◆ EXERCISE SET ◆
(1) Translate this sentence from the summary of the SGD preconditioner paper into Spanish: "It extends global results to a local basin via a local $\mathbf{M}$-PL condition and a basin-stability bound, demonstrating how the preconditioner can simultaneously improve curvature alignment and suppress gradient noise."
(2) Answer these questions using the summary of the SGD preconditioner paper below:
(a) How many authors are listed for the paper?
(b) What rate does the analysis give for diminishing steps?
(c) Which kind of preconditioners often yield faster late-stage contraction and lower floors in the empirical validation?
(3) Proceed with the summary of the SGD preconditioner paper below, picking up after its last sentence.

◆ PASSAGE TO READ ◆
· · ·
Designing Preconditioners for SGD: Local Conditioning, Noise Floors, and Basin Stability
Mitchell Scott, Tianshi Xu, Ziyuan Tang, Alexandra Pichette-Emmons, Qiang Ye, Yousef Saad, Yuanzhe Xi
TL;DR
The paper introduces a geometry-aware analysis of SGD preconditioned by a symmetric positive definite matrix $\mathbf{M}$, showing that late-stage convergence is governed by an $\mathbf{M}$-based condition number $\hat{L}/\hat{c}$ and a preconditioned noise level $K$, yielding a linear rate with a floor of $\frac{\overline{\alpha}\hat{L}K}{2\hat{c}\mu}$ for fixed steps and an $\mathcal{O}(1/k)$ rate with a vanishing floor for diminishing steps. It extends global results to a local basin via a local $\mathbf{M}$-PL condition and a basin-stability bound, demonstrating how the preconditioner can simultaneously improve curvature alignment and suppress gradient noise. The framework covers both diagonal/adaptive and curvature-aware preconditioners, and a simple design principle—choose $\mathbf{M}$ to reduce $\hat{L}/\hat{c}$ and minimize $K$—guides practical SGD improvements. Empirical validation on a quadratic diagnostic and three SciML tasks (Noisy Franke surface, PINNs, and Green’s-function learning) shows that curvature-aware preconditioners (GGN/Fisher) often yield faster late-stage contraction and lower floors, aligning with the theory and underscoring the practical relevance for physics-informed, stability-critical problems.
· · ·
◆ MATERIAL SHOWN ◆

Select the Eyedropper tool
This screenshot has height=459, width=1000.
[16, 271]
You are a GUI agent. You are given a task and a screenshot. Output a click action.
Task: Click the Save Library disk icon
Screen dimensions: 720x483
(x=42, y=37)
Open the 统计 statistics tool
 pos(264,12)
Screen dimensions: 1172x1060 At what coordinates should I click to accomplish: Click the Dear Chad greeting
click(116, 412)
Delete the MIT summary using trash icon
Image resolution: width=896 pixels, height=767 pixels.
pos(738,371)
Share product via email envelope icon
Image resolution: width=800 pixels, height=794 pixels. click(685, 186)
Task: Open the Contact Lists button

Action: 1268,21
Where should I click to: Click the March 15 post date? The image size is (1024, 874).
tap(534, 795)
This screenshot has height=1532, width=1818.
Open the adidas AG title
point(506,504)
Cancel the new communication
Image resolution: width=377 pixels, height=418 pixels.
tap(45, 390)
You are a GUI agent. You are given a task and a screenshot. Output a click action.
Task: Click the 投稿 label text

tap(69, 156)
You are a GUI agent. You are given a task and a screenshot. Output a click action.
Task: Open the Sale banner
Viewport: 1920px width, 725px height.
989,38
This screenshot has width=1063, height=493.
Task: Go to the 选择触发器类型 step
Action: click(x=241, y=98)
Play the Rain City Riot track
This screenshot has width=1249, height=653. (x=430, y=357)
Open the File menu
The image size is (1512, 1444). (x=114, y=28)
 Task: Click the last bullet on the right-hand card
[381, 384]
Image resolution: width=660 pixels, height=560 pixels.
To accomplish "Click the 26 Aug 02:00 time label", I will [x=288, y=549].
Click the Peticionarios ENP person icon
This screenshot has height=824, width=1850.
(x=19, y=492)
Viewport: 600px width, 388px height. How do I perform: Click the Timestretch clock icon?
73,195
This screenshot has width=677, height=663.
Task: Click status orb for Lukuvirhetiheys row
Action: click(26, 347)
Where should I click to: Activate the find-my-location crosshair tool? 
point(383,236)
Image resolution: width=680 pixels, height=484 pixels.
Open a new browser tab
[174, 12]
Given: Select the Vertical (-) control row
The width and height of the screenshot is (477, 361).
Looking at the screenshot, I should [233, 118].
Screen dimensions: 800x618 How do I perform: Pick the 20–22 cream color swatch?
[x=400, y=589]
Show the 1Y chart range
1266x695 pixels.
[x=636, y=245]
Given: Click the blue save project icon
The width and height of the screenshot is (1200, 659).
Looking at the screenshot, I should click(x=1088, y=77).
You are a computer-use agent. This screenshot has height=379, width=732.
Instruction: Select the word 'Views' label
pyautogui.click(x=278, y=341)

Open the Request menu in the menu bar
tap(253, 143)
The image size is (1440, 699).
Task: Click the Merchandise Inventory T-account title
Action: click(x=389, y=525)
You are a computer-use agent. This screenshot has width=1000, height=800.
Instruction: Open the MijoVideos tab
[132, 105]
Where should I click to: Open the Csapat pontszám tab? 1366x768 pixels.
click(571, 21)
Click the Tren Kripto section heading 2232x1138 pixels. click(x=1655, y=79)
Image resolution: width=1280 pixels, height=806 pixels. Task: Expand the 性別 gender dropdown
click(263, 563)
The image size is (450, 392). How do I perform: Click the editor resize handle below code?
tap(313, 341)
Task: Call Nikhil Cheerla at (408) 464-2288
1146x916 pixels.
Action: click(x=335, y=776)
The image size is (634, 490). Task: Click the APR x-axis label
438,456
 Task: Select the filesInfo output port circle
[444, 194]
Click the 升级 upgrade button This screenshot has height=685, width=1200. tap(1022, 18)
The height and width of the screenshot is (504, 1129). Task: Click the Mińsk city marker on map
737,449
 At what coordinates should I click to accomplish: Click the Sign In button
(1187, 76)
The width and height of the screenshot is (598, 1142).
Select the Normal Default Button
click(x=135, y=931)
· · ·
◆ OUTPUTS FOR THE TASKS ◆
(1) Extiende los resultados globales a una cuenca local mediante una condición $\mathbf{M}$-PL local y una cota de estabilidad de la cuenca, lo que demuestra cómo el precondicionador puede mejorar simultáneamente la alineación de la curvatura y suprimir el ruido del gradiente.

(2)
(a) Seven.
(b) An $\mathcal{O}(1/k)$ rate with a vanishing floor.
(c) Curvature-aware preconditioners (GGN/Fisher).

(3)
Abstract
Stochastic Gradient Descent (SGD) often slows in the late stage of training due to anisotropic curvature and gradient noise. We analyze preconditioned SGD in the geometry induced by a symmetric positive definite matrix $\mathbf{M}$, deriving bounds in which both the convergence rate and the stochastic noise floor are governed by $\mathbf{M}$-dependent quantities: the rate through an effective condition number in the $\mathbf{M}$-metric, and the floor through the product of that condition number and the preconditioned noise level. For nonconvex objectives, we establish a preconditioner-dependent basin-stability guarantee: when smoothness and basin size are measured in the $\mathbf{M}$-norm, the probability that the iterates remain in a well-behaved local region admits an explicit lower bound. This perspective is particularly relevant in Scientific Machine Learning (SciML), where achieving small training loss under stochastic updates is closely tied to physical fidelity, numerical stability, and constraint satisfaction. The framework applies to both diagonal/adaptive and curvature-aware preconditioners and yields a simple design principle: choose $\mathbf{M}$ to improve local conditioning while attenuating noise. Experiments on a quadratic diagnostic and three SciML benchmarks validate the predicted rate-floor behavior.